Parallel Nodes: how to manage failures or exceptions

Hi,
I’m trying to build my custom agent on LangGraph. Currently I’m building a graph using parallel agents and I would like to know if there is a smart strategy to cancel the execution of one Node if the other node raises an exception.

Thanks in advance for any kind of feedback

hi @carmine-sacco

LangGraph actually has built-in machinery for handling failures in parallel nodes, plus several strategies you can layer on top.

1. LangGraph already cancels sibling nodes on failure (default behavior)

When nodes run in parallel (same superstep), the runner uses concurent.features.wait() (sync) or asyncio.wait() (async) with return_when=FIRST_COMPLETED.
After each task completes, it calls an internal function _should_stop_others() that checks if any completed task raised a non-interrupt exception. If so, it breaks out of the execution loop immediately.

Then _panic_or_proceed() kicks in:

  • it iterates over all futures
  • if it finds an exception, it cancels all still-inflight tasks
  • it re-raises the first exception

Here’s the relevant logic from the LangGraph source code

Therefore, is a node A and node B run in parallel and a node A throws an exception, LangGrpah will cancel node B and re-raise node A’s exception.

important nuance: GraphInterrupt (used for human-in-the-loop) is not treated as a failure. Only real exceptions trigger cancellation. Source: _runner.py

2. RetryPolicy to make nodes resilient before failing

Before a node failure propagates and cancels siblings, you can add retry policies to give transient errors a chance to recover. This is configured per-node via add_node().

from langgraph.graph import StateGraph
from langgraph.types import RetryPolicy

builder = StateGraph(MyState)

# Default retry: 3 attempts, exponential backoff, jitter
builder.add_node(my_flaky_node, retry_policy=RetryPolicy())

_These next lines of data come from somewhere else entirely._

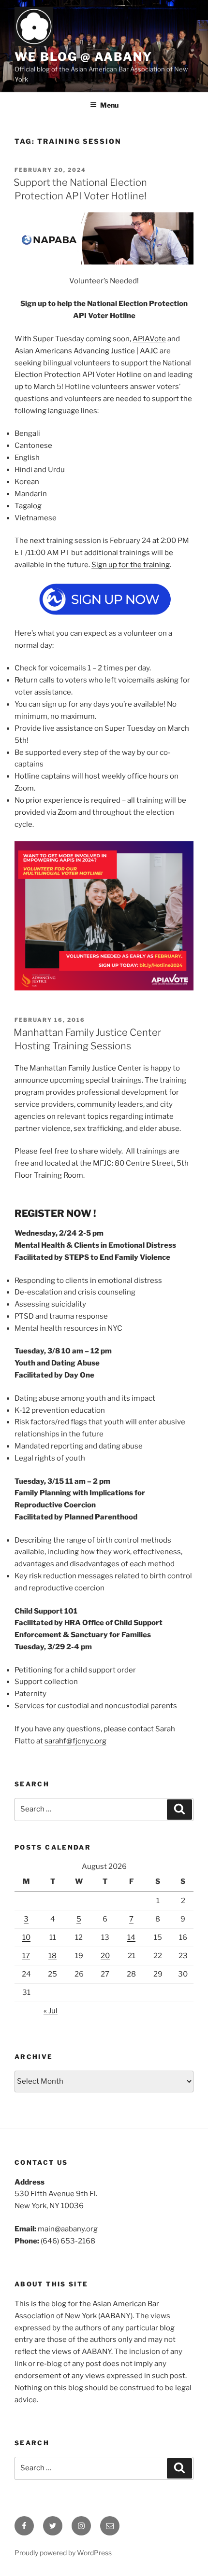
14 (131, 1937)
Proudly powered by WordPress (63, 2552)
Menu (109, 105)
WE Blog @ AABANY (83, 57)
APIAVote (149, 338)
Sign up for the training (130, 564)
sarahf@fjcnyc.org (75, 1741)
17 (26, 1955)
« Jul (51, 2010)
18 (52, 1955)
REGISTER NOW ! (55, 1213)
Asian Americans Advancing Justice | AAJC (86, 351)
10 (26, 1937)
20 (105, 1955)
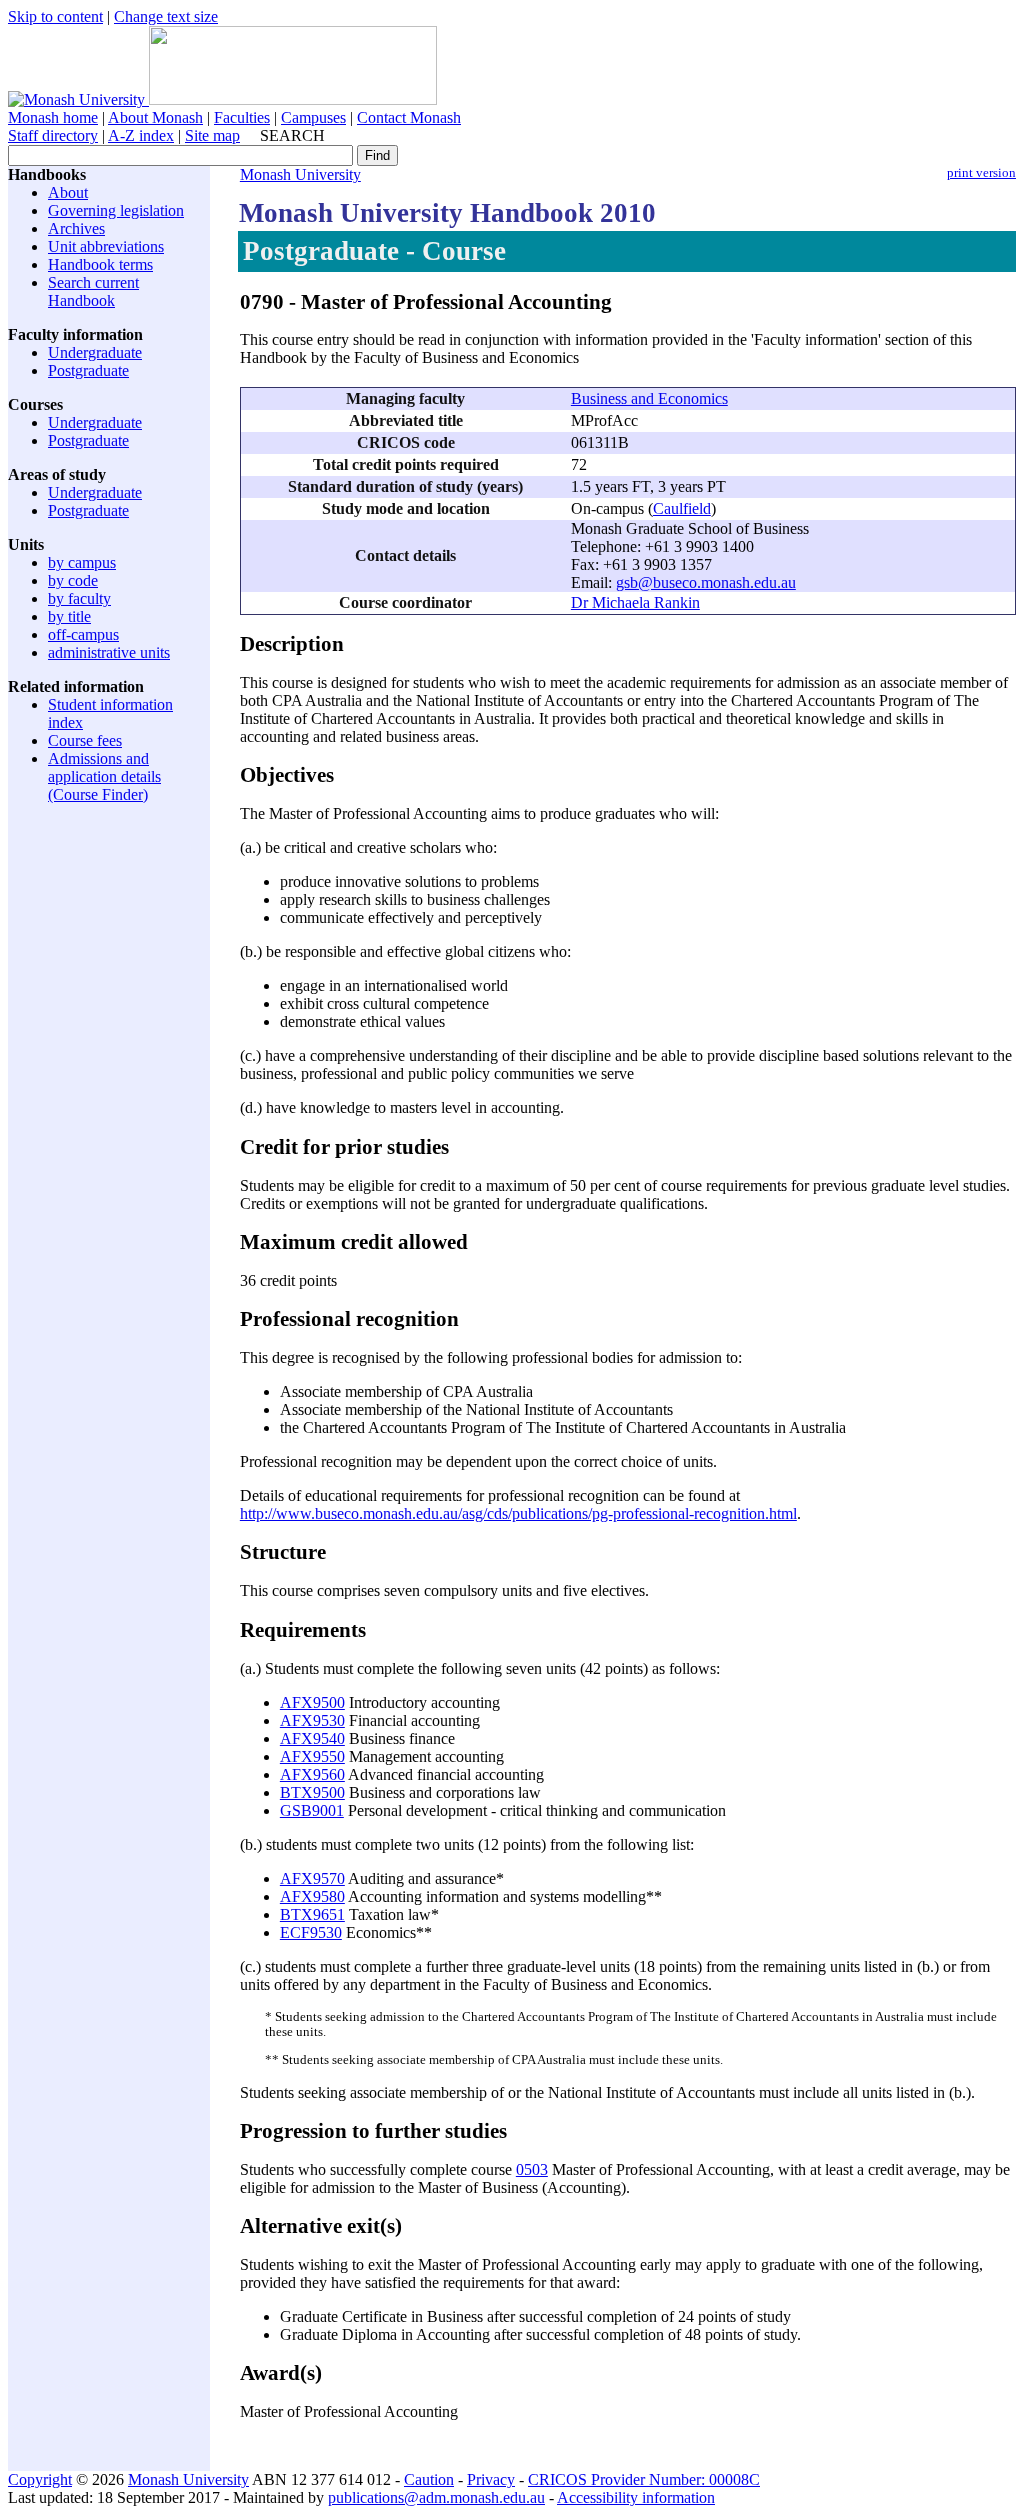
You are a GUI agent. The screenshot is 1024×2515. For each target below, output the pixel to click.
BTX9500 (312, 1792)
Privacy (491, 2479)
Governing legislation (116, 210)
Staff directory (53, 135)
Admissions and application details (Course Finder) (104, 776)
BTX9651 (312, 1914)
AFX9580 (312, 1896)
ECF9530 (311, 1932)
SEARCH (292, 135)
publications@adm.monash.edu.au (436, 2497)
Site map (212, 135)
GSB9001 (312, 1810)
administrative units (109, 652)
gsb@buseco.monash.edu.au (706, 582)
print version (981, 173)
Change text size (166, 16)
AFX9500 (312, 1702)
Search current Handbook (93, 291)
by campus (82, 562)
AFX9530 (312, 1720)
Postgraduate (88, 370)
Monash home (53, 117)
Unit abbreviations (106, 246)
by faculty (79, 598)
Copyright (40, 2479)
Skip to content (55, 16)
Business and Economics (649, 398)
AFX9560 (312, 1774)
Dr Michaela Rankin (635, 602)
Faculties (242, 117)
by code (73, 580)
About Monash (155, 117)
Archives (76, 228)
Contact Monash (409, 117)
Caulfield (682, 508)
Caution (429, 2479)
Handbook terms (100, 264)
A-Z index (141, 135)
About (68, 192)
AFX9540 (312, 1738)
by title (69, 616)
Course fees (85, 740)
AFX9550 (312, 1756)
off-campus (83, 634)
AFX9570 (312, 1878)
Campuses (313, 117)
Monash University (300, 174)
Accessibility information (636, 2497)
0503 (532, 2169)
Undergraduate (95, 352)
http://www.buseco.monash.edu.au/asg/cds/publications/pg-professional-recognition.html (518, 1513)
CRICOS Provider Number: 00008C (644, 2479)
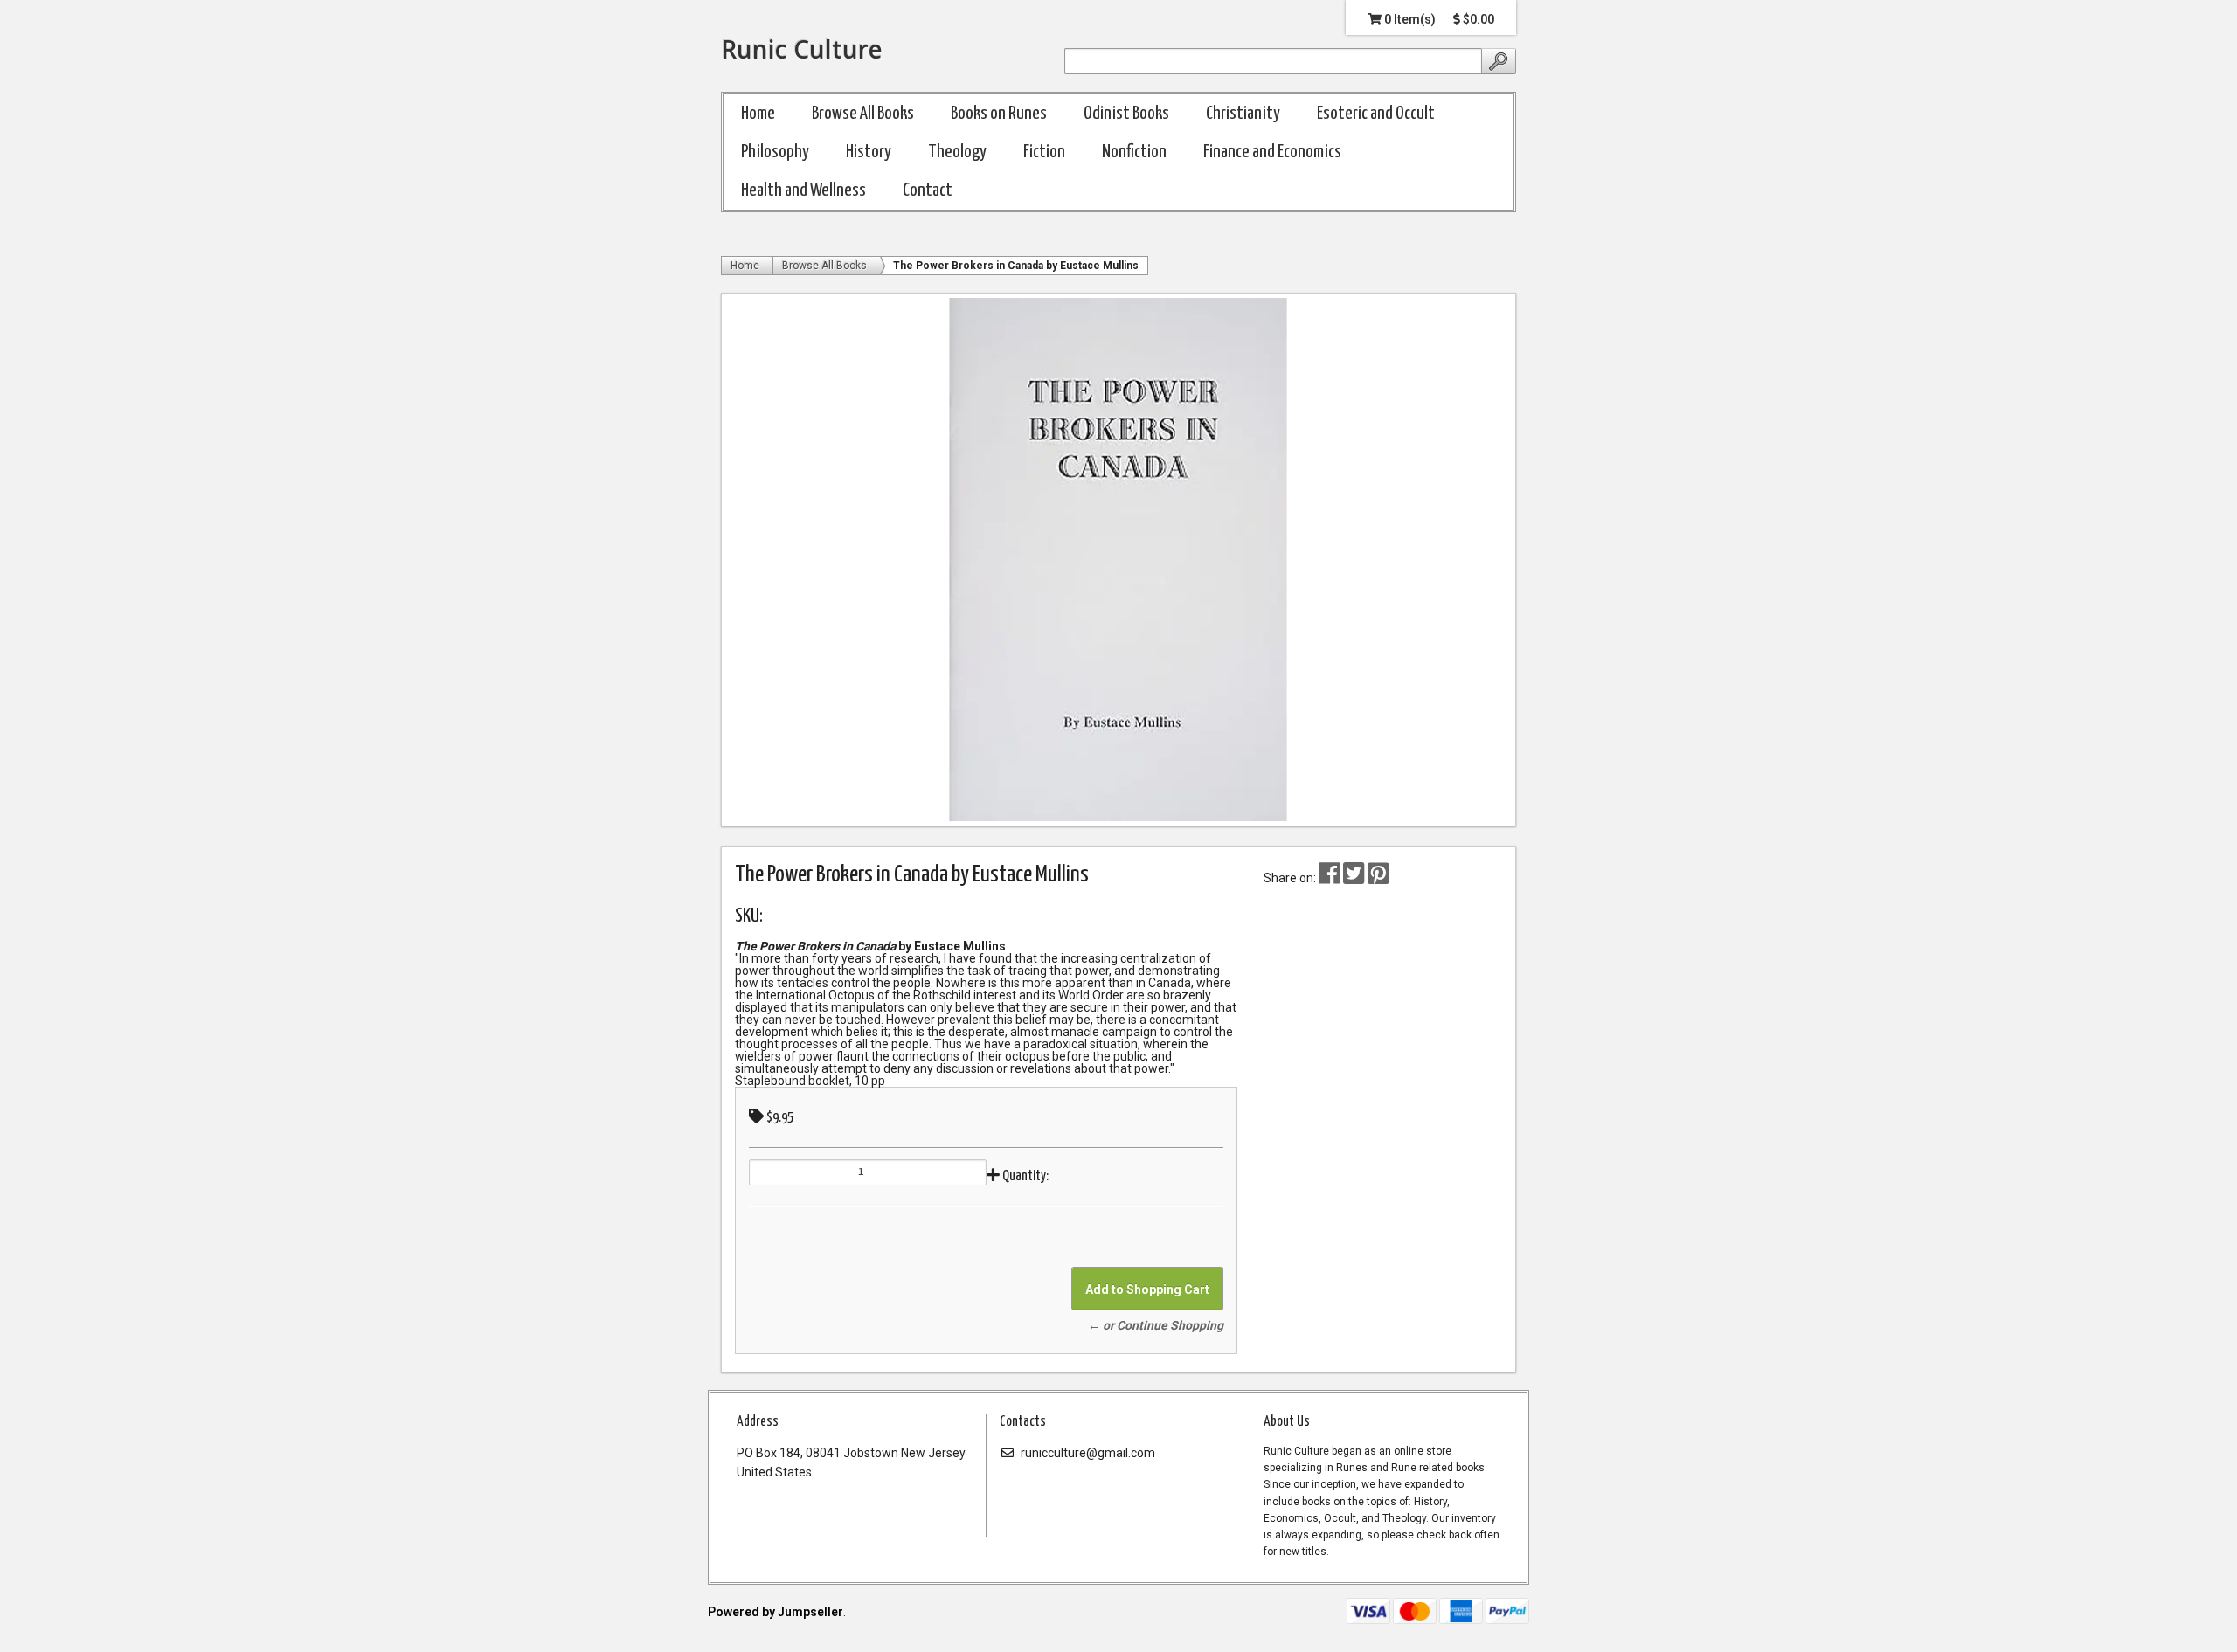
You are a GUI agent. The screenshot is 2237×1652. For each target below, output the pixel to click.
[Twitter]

# Custom retry: 5 attempts, only on specific exceptions
builder.add_node(
    my_api_node,
    retry_policy=RetryPolicy(
        max_attempts=5,
        initial_interval=1.0,
        backoff_factor=2.0,
        max_interval=30.0,
        jitter=True,
        retry_on=[ConnectionError, TimeoutError],
    ),
)

RetryPolicy fields:

Parameter Default Description
initial_interval 0.5 Seconds before first retry
backoff_factor 2.0 Multiplier for each subsequent retry
max_interval 128.0 Maximum seconds between retries
max_attempts 3 Total attempts (including the first)
jitter True Add random jitter to avoid thundering herd
retry_on default_retry_on Exception class(es) or a callable returning bool

Source: RetryPolicy in langgraph.types and _retry.py

3. catch exceptions inside the node (graceful degradation)

If you want a parallel branch to fail gracefully instead of crashing the entire graph, wrap the node logic in a try/except and write a fallback result to the state:

from typing import Annotated, TypedDict
from langgraph.graph import StateGraph, START, END
import operator


class MyState(TypedDict):
    query: str
    results: Annotated[list[dict], operator.add]
    errors: Annotated[list[str], operator.add]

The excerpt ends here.